Mi giro verso di lei, ma non la trovo a guardarmi. Baguette sta osservando il soffitto.
“Margot è felice per Lilac, però non può fare a meno di temere che, una volta iniziato il lavoro prestigioso, si accorga che Margot non è poi così speciale come sembra. Che i suoi passatempi, in fondo, sono solo sciocchezze, mentre i passatempi delle sue nuove colleghe sono interessanti e, soprattutto, legali. Margot teme che Lilac possa stufarsi di lei e decidere da un giorno all'altro che il suo lavoro e le sue colleghe siano molto più interessanti di lei e dei suoi racconti inventati. Margot non vuole che ciò accada, perché senza Lilac, si sentirebbe persa. Margot sa che la sua vita quotidiana non è importante o prestigiosa come quella di un'insegnante, ma spera che Lilac non se ne accorga. O che scelga di continuare ad esserle amica nonostante questo.”

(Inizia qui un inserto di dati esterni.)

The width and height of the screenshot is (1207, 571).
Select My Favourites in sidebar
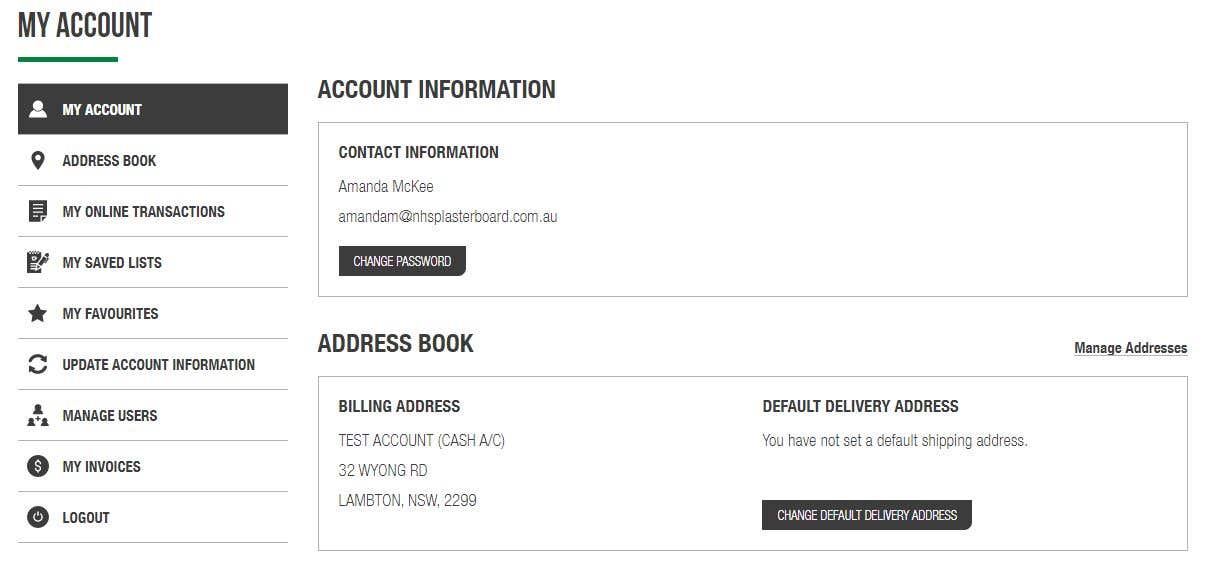pos(153,313)
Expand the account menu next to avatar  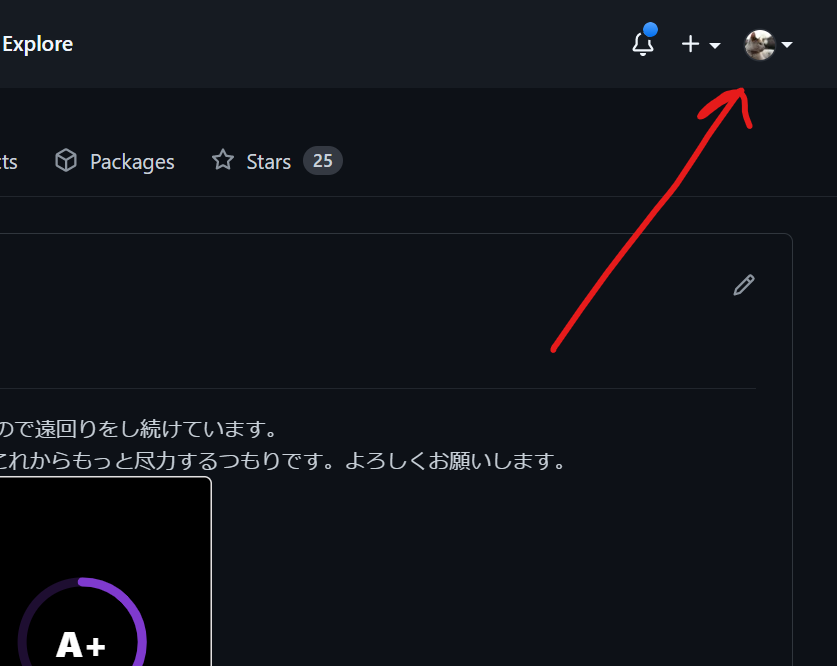[788, 44]
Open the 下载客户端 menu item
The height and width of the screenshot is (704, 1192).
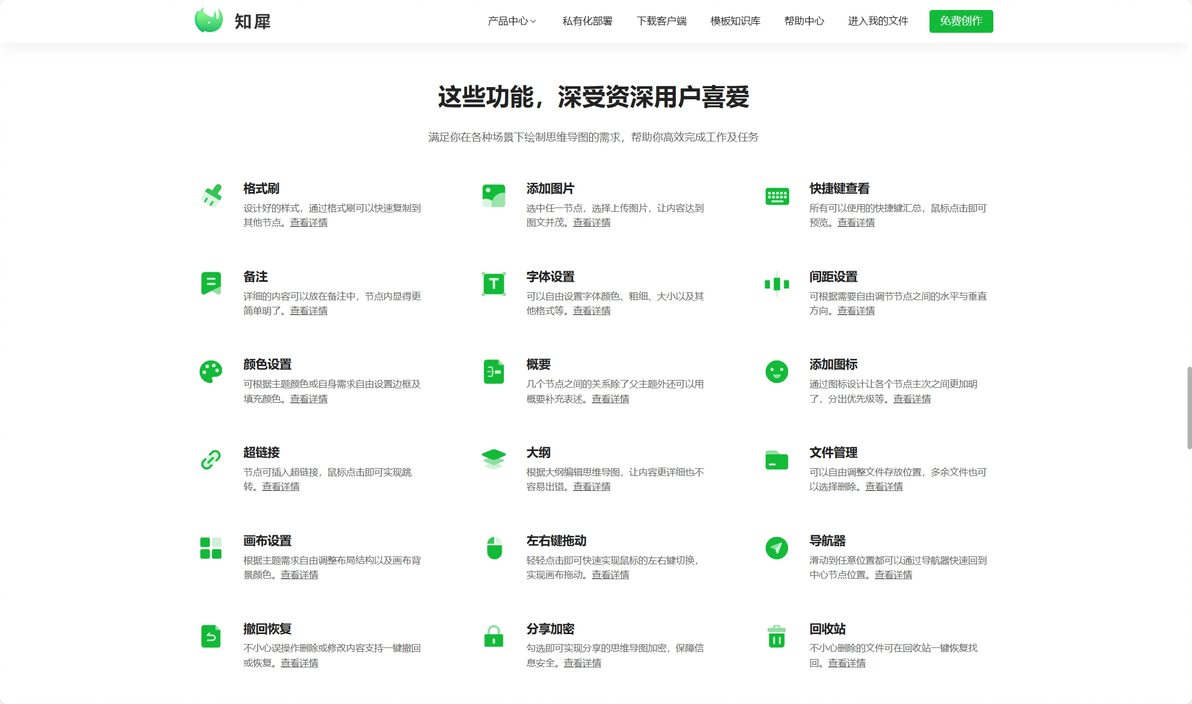(662, 20)
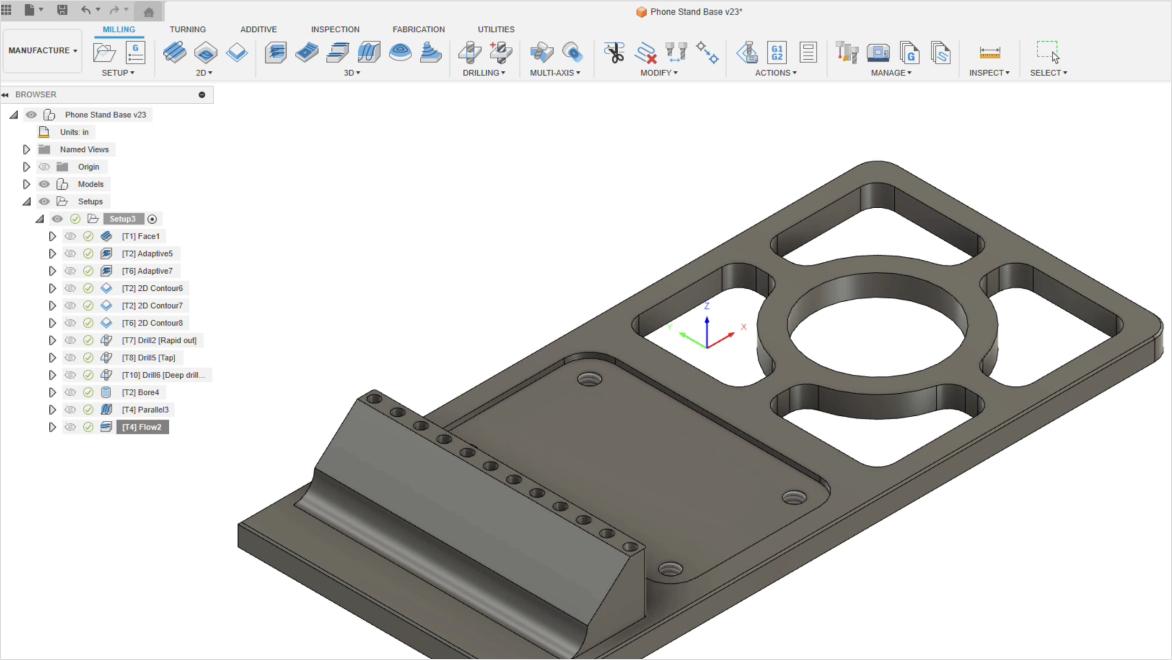Show the Origin with its eye icon
Viewport: 1172px width, 660px height.
tap(44, 167)
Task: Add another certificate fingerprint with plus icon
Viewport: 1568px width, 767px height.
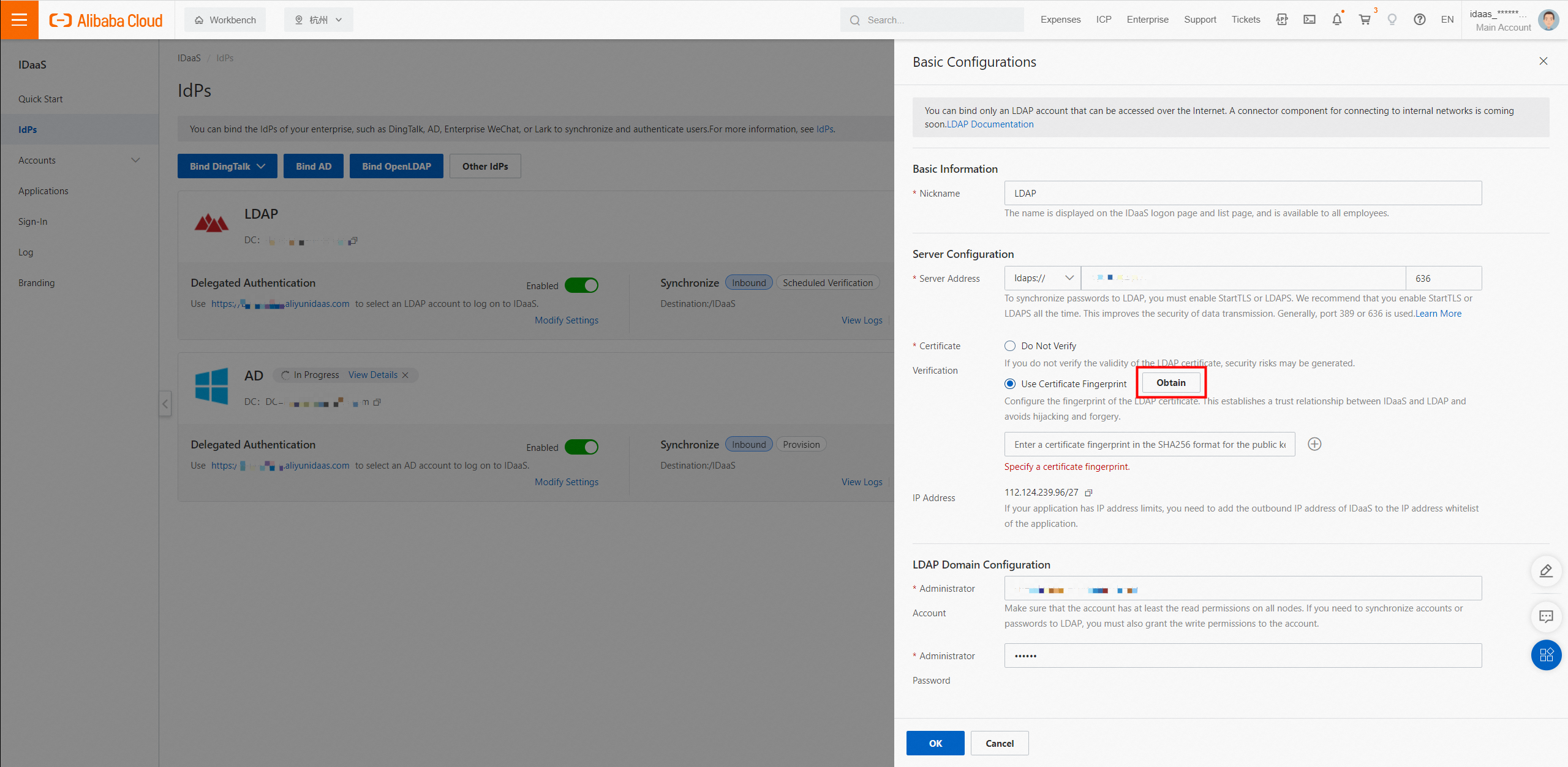Action: [x=1314, y=444]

Baguette si ferma, ed è solo allora che si gira verso di me.
I suoi occhi sono lucidi.
“Pensi davvero queste cose?” chiedo in un respiro.

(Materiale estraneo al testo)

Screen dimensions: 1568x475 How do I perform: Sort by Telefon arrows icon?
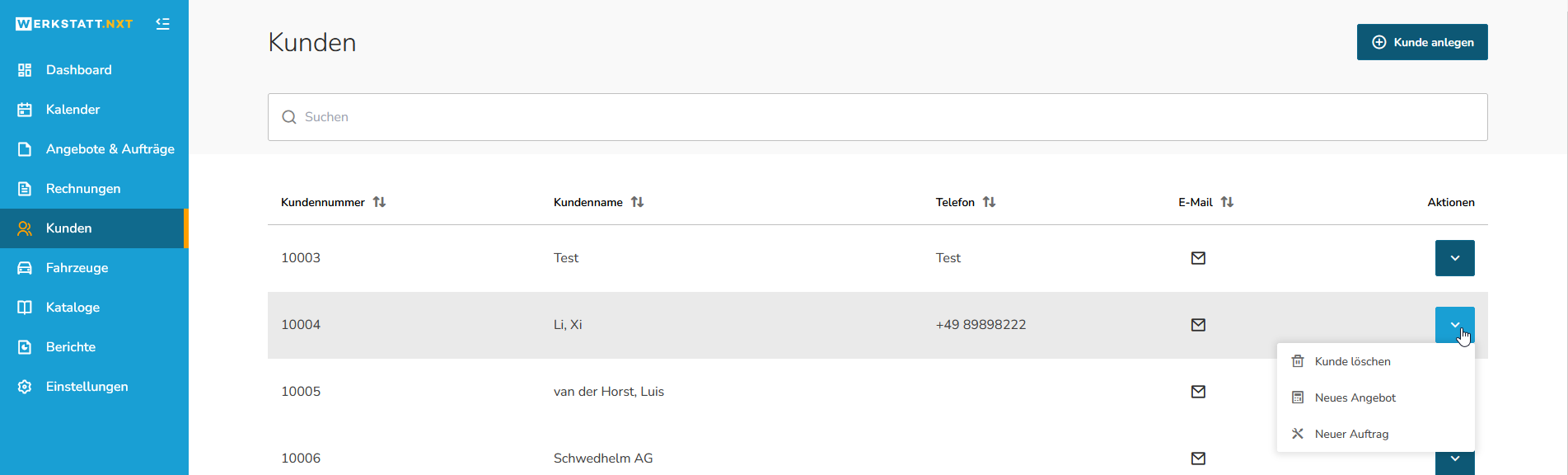(989, 202)
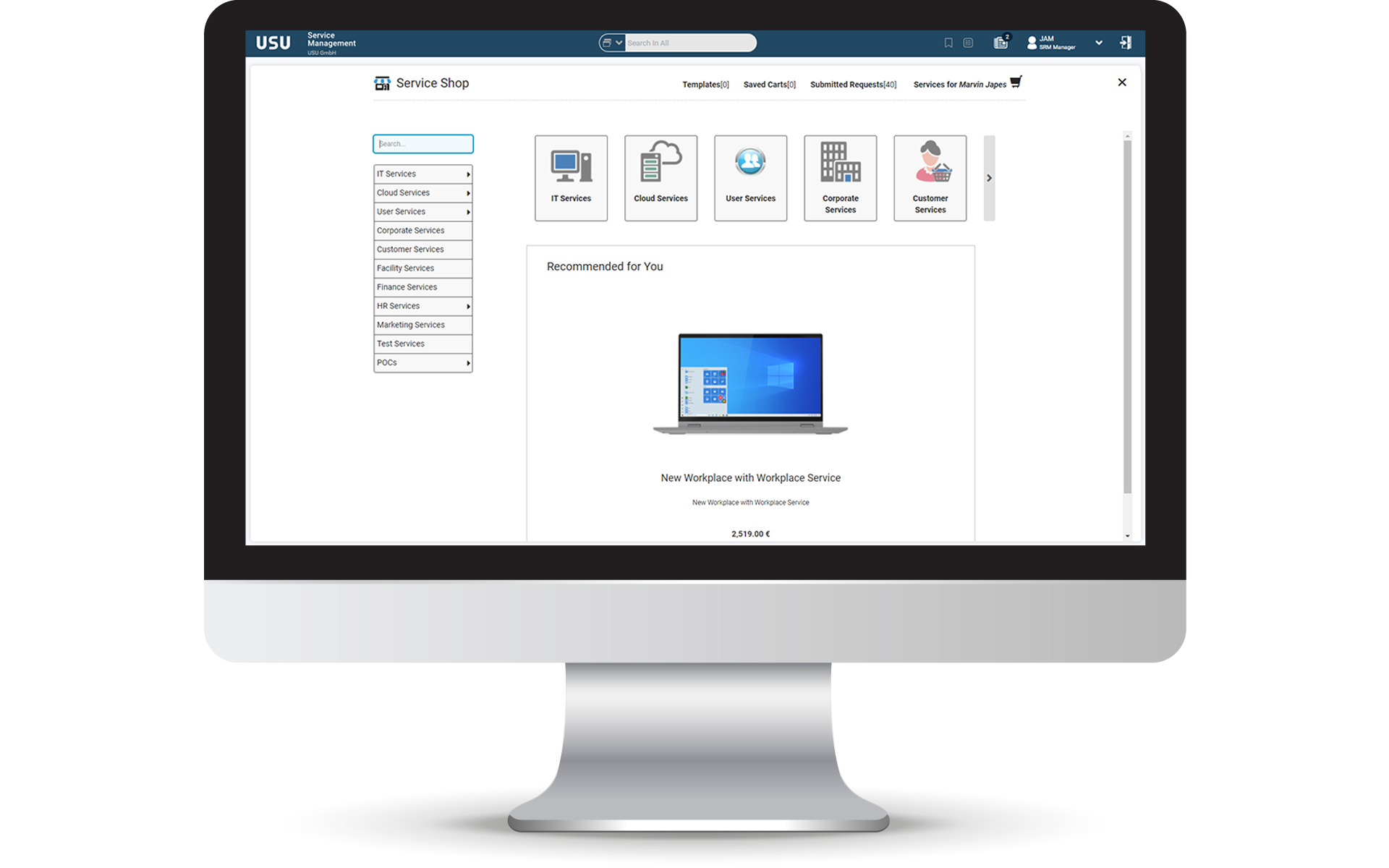Select Facility Services from the left menu

pos(422,268)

Lei non risponde, ma scrolla le spalle.
“Baguette? Davvero?”
Sposta lo sguardo verso il soffitto, e usa la mano sinistra per coprirsi gli occhi, come per nascondersi.
Mi giro sul fianco con un movimento rapido, allora. Appoggio la testa sul palmo della mano, e uso quella libera per scostare la mano dai suoi occhi. Non la lascio andare, ma intreccio le dita con le mie.
“C'è questa ragazza,” dico lentamente. “Il suo nome è Lilac.”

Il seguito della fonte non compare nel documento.